**GOAL OF THE EXERCISE**. From the first line to the last, print the records exactly.
##### TASK INPUTS
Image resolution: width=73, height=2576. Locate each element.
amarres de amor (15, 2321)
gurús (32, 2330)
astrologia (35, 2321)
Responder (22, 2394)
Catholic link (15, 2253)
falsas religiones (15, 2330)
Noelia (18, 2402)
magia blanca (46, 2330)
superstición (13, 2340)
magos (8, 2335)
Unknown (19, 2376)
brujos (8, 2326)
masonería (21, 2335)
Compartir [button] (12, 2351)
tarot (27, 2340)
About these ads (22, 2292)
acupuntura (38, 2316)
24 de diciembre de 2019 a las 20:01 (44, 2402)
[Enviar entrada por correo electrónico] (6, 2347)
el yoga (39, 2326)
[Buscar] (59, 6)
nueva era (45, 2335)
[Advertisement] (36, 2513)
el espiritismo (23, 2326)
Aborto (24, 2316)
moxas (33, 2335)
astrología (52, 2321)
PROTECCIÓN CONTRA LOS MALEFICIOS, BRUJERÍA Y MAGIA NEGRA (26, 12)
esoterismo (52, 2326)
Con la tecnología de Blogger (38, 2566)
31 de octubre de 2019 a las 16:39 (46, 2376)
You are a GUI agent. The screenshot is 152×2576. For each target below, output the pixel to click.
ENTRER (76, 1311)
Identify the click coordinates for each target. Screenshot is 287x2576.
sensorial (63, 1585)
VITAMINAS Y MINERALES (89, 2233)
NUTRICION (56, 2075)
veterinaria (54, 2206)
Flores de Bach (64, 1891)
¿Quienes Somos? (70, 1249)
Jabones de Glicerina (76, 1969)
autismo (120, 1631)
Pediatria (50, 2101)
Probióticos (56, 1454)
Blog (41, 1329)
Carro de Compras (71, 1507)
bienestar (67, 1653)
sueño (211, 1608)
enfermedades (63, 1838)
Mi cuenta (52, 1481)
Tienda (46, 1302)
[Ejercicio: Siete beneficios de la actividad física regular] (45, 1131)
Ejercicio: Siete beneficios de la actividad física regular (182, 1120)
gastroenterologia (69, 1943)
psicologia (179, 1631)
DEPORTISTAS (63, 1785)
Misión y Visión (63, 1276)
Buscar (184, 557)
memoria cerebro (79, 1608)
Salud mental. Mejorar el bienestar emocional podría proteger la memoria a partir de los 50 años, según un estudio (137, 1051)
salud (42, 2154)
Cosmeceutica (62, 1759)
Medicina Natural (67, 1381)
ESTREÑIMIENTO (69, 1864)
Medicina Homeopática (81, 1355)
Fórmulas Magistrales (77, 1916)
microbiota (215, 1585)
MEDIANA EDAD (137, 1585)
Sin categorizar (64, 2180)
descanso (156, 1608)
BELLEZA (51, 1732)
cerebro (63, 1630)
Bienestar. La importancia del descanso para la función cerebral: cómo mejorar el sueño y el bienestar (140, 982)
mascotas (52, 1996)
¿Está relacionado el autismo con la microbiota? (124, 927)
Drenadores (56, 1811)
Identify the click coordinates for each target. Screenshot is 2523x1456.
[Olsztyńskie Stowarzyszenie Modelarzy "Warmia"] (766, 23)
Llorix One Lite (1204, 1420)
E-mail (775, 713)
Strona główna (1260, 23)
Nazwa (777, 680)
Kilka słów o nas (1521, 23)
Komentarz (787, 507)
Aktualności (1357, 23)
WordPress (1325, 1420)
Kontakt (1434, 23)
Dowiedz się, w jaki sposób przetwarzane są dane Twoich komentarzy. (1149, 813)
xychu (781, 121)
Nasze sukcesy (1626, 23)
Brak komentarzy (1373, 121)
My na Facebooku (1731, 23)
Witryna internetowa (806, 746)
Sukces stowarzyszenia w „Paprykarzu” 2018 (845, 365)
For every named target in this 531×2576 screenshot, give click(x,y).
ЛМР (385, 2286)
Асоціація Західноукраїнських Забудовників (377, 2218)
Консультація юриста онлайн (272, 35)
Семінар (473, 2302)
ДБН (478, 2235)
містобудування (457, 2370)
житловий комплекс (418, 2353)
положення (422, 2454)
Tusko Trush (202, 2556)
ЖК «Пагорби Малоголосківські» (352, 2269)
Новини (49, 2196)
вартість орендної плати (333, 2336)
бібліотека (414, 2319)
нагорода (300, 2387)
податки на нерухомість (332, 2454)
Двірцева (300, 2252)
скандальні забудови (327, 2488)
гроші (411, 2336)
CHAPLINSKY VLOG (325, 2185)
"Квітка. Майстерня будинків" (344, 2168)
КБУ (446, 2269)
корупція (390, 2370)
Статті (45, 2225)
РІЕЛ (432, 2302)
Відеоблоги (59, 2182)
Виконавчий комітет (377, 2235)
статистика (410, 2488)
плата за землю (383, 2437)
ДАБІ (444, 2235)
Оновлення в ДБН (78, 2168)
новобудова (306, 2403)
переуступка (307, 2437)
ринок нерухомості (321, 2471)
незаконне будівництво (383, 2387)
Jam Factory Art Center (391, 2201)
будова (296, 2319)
##########
**SOLUTION**.
Image resolution: width=73, height=2576. Locate each element.
amarres de amor (15, 2321)
gurús (32, 2330)
astrologia (35, 2321)
Responder (22, 2394)
Catholic link (15, 2253)
falsas religiones (15, 2330)
Noelia (18, 2402)
magia blanca (46, 2330)
superstición (13, 2340)
magos (8, 2335)
Unknown (19, 2376)
brujos (8, 2326)
masonería (21, 2335)
Compartir [button] (12, 2351)
tarot (27, 2340)
About these ads (22, 2292)
acupuntura (38, 2316)
24 de diciembre de 2019 a las 20:01 (44, 2402)
[Enviar entrada por correo electrónico] (6, 2347)
el yoga (39, 2326)
[Buscar] (59, 6)
nueva era (45, 2335)
[Advertisement] (36, 2513)
el espiritismo (23, 2326)
Aborto (24, 2316)
moxas (33, 2335)
astrología (52, 2321)
PROTECCIÓN CONTRA LOS MALEFICIOS, BRUJERÍA Y MAGIA NEGRA (26, 12)
esoterismo (52, 2326)
Con la tecnología de Blogger (38, 2566)
31 de octubre de 2019 a las 16:39 (46, 2376)
You are a GUI agent. The screenshot is 152×2576. For each target below, output the pixel to click.
ENTRER (76, 1311)
Identify the click coordinates for each target. Screenshot is 287x2576.
sensorial (63, 1585)
VITAMINAS Y MINERALES (89, 2233)
NUTRICION (56, 2075)
veterinaria (54, 2206)
Flores de Bach (64, 1891)
¿Quienes Somos? (70, 1249)
Jabones de Glicerina (76, 1969)
autismo (120, 1631)
Pediatria (50, 2101)
Probióticos (56, 1454)
Blog (41, 1329)
Carro de Compras (71, 1507)
bienestar (67, 1653)
sueño (211, 1608)
enfermedades (63, 1838)
Mi cuenta (52, 1481)
Tienda (46, 1302)
[Ejercicio: Siete beneficios de la actividad física regular] (45, 1131)
Ejercicio: Siete beneficios de la actividad física regular (182, 1120)
gastroenterologia (69, 1943)
psicologia (179, 1631)
DEPORTISTAS (63, 1785)
Misión y Visión (63, 1276)
Buscar (184, 557)
memoria cerebro (79, 1608)
Salud mental. Mejorar el bienestar emocional podría proteger la memoria a partir de los 50 años, según un estudio (137, 1051)
salud (42, 2154)
Cosmeceutica (62, 1759)
Medicina Natural (67, 1381)
ESTREÑIMIENTO (69, 1864)
Medicina Homeopática (81, 1355)
Fórmulas Magistrales (77, 1916)
microbiota (215, 1585)
MEDIANA EDAD (137, 1585)
Sin categorizar (64, 2180)
descanso (156, 1608)
BELLEZA (51, 1732)
cerebro (63, 1630)
Bienestar. La importancia del descanso para la función cerebral: cómo mejorar el sueño y el bienestar (140, 982)
mascotas (52, 1996)
¿Está relacionado el autismo con la microbiota? (124, 927)
Drenadores (56, 1811)
Identify the click coordinates for each target. Screenshot is 2523x1456.
[Olsztyńskie Stowarzyszenie Modelarzy "Warmia"] (766, 23)
Llorix One Lite (1204, 1420)
E-mail (775, 713)
Strona główna (1260, 23)
Nazwa (777, 680)
Kilka słów o nas (1521, 23)
Komentarz (787, 507)
Aktualności (1357, 23)
WordPress (1325, 1420)
Kontakt (1434, 23)
Dowiedz się, w jaki sposób przetwarzane są dane Twoich komentarzy. (1149, 813)
xychu (781, 121)
Nasze sukcesy (1626, 23)
Brak komentarzy (1373, 121)
My na Facebooku (1731, 23)
Witryna internetowa (806, 746)
Sukces stowarzyszenia w „Paprykarzu” 2018 (845, 365)
For every named target in this 531×2576 screenshot, give click(x,y).
ЛМР (385, 2286)
Асоціація Західноукраїнських Забудовників (377, 2218)
Консультація юриста онлайн (272, 35)
Семінар (473, 2302)
ДБН (478, 2235)
містобудування (457, 2370)
житловий комплекс (418, 2353)
положення (422, 2454)
Tusko Trush (202, 2556)
ЖК «Пагорби Малоголосківські» (352, 2269)
Новини (49, 2196)
вартість орендної плати (333, 2336)
бібліотека (414, 2319)
нагорода (300, 2387)
податки на нерухомість (332, 2454)
Двірцева (300, 2252)
скандальні забудови (327, 2488)
гроші (411, 2336)
CHAPLINSKY VLOG (325, 2185)
"Квітка. Майстерня будинків" (344, 2168)
КБУ (446, 2269)
корупція (390, 2370)
Статті (45, 2225)
РІЕЛ (432, 2302)
Відеоблоги (59, 2182)
Виконавчий комітет (377, 2235)
статистика (410, 2488)
плата за землю (383, 2437)
ДАБІ (444, 2235)
Оновлення в ДБН (78, 2168)
новобудова (306, 2403)
переуступка (307, 2437)
ринок нерухомості (321, 2471)
незаконне будівництво (383, 2387)
Jam Factory Art Center (391, 2201)
будова (296, 2319)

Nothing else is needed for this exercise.